*Prompt 1*. In the passage about shared pain, translate the sentence "Their pain had become ours." into French.
*Prompt 2*. In the passage about shared pain, what were the uncle of one Palestinian and the father of the other doing when Israeli soldiers shot them dead?
*Prompt 3*. Copy from the passage about shared pain the part that opens with the words containing "Their stories stunned" and closes with "understood. Your pain is our pain.".

*Exercise passage*.
((
Their stories stunned and desolated the entire room. The uncle of one and the father of the other had been doing nothing but work their fields when Israeli soldiers shot them dead. Of course we would be furious, too! That’s horrible! And over and over again — we’re so very, very sorry they killed your family.
The Palestinians were stunned. You really understand? You would be angry, too? You CARE??? And gradually, they began to listen, too. They listened to our two elders, our Holocaust survivors who shared their story — surprisingly similar and responded with — we are weeping at your story. We never understood. Your pain is our pain.
Your pain is our pain.
Their pain had become ours. Their human faces — even as indirectly as online — were right there, visible, dear, comprehensible — and our human faces were clear to them. They came in hate. They stayed as friends. They brought in more friends and pretty soon, we had a lot of people from Palestine and other people from the Arab world, talking, exchanging stories of sorrow and injustice but also just good news. I got the job. My wife had a little girl today and I am so happy. My grandson had a bar mitzvah — I never thought I would live to have a grandson.
The young person I ran into today could not see my human face. She saw only a white visaged maggot — not human. No potential to be of any value. Merely…white. She unleashed her rage without hesitation, unleashed all the hate that white people as a group had earned fairly but white individuals may or may not have. She called me an “apologist for racism and white supremacy.” Informed me that I was “despicable and disgusting!” Provided me with a chart that demonstrated how I had rendered myself worthless by stating my own opinion (based on the proof provided by mitochondrial DNA that we are all one people), by claiming my actually well-earned status as an ally — lumped together with all the other ways that I, as a member of the great, amorphous, amoebic mass of whites, was the very zenith of sexism (even though I am female), homophobic (even though I have raised children and have cherished family who are LGBTI), and then said “You’re scored very high on the white apologism bingo. Now if you will kindly fuck off. You’re too disgusting to even talk to.
))
*Raw data*.
((
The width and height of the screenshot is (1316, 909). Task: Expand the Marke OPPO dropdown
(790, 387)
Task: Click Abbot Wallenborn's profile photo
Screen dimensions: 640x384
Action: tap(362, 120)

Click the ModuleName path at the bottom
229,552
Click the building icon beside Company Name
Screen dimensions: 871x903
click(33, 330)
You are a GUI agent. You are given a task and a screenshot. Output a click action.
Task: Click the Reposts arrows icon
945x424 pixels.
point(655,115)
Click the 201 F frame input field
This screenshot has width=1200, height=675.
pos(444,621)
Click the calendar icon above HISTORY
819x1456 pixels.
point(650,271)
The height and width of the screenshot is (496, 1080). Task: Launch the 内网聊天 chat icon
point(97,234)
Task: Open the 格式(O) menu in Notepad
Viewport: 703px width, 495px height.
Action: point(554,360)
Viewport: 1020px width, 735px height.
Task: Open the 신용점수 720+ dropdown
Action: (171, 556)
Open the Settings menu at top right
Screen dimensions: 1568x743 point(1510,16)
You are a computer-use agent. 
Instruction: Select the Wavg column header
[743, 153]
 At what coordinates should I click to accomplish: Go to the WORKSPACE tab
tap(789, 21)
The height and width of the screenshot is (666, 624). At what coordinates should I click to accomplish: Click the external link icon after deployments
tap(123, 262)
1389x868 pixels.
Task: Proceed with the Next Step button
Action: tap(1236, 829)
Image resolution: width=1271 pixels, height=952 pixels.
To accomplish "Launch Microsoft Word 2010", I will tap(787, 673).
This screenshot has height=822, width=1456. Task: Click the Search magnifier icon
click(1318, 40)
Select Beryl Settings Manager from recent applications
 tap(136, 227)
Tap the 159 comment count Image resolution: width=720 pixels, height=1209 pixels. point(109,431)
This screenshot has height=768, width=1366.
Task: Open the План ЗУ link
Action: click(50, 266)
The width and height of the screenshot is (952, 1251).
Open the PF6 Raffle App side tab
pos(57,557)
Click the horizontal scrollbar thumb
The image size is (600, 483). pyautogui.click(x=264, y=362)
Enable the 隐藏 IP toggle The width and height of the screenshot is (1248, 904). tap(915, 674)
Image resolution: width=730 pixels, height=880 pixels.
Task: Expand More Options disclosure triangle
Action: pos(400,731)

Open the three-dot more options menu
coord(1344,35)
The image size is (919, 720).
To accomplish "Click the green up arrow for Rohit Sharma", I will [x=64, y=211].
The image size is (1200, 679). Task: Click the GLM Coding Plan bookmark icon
))
*Response box 1*. Leur douleur était devenue la nôtre.

*Response box 2*. They were doing nothing but working their fields.

*Response box 3*.
Their stories stunned and desolated the entire room. The uncle of one and the father of the other had been doing nothing but work their fields when Israeli soldiers shot them dead. Of course we would be furious, too! That’s horrible! And over and over again — we’re so very, very sorry they killed your family.
The Palestinians were stunned. You really understand? You would be angry, too? You CARE??? And gradually, they began to listen, too. They listened to our two elders, our Holocaust survivors who shared their story — surprisingly similar and responded with — we are weeping at your story. We never understood. Your pain is our pain.